Copy exactly the stretch of lines from the one holding "The image size" through the last line of the data below, inclusive. Leave out pictures.

**Stored data entries:**
★ ★ ★ ★ ★
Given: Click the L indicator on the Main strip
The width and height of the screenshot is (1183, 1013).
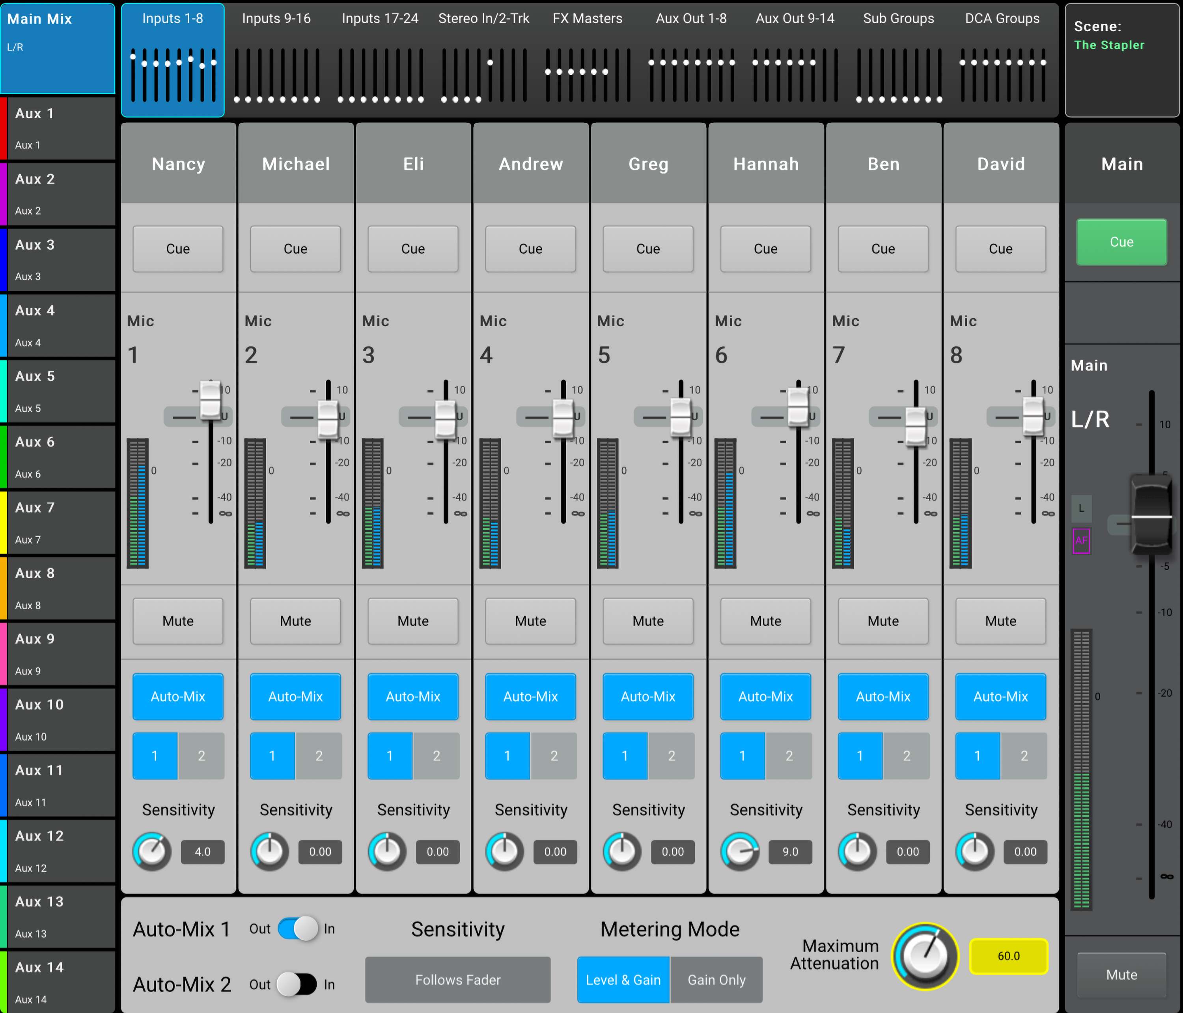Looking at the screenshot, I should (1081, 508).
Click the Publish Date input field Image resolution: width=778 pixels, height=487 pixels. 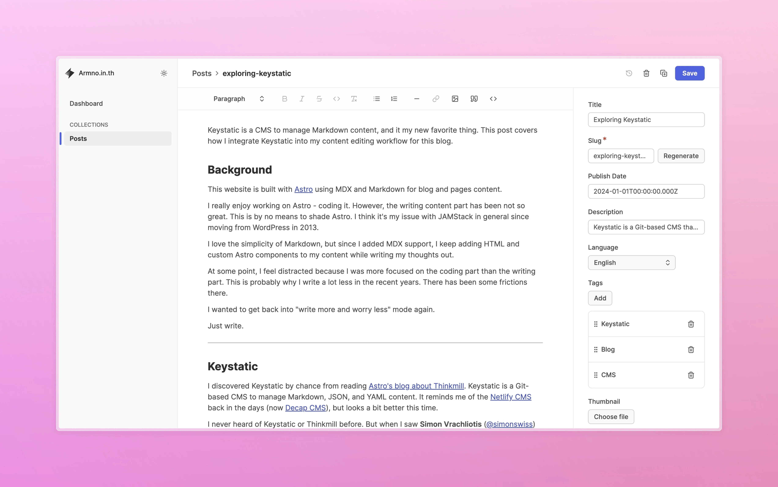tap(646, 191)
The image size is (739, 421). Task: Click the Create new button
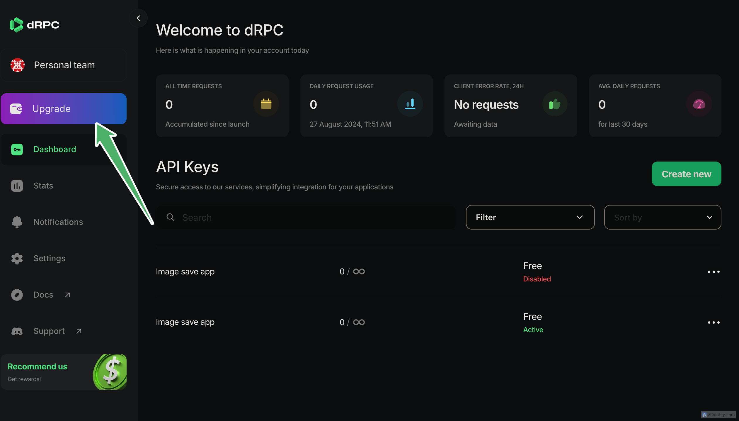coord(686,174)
★ ★ ★ ★ ★
**ANSWER AREA:**
The image size is (739, 421). Task: Click the Create new button
coord(686,174)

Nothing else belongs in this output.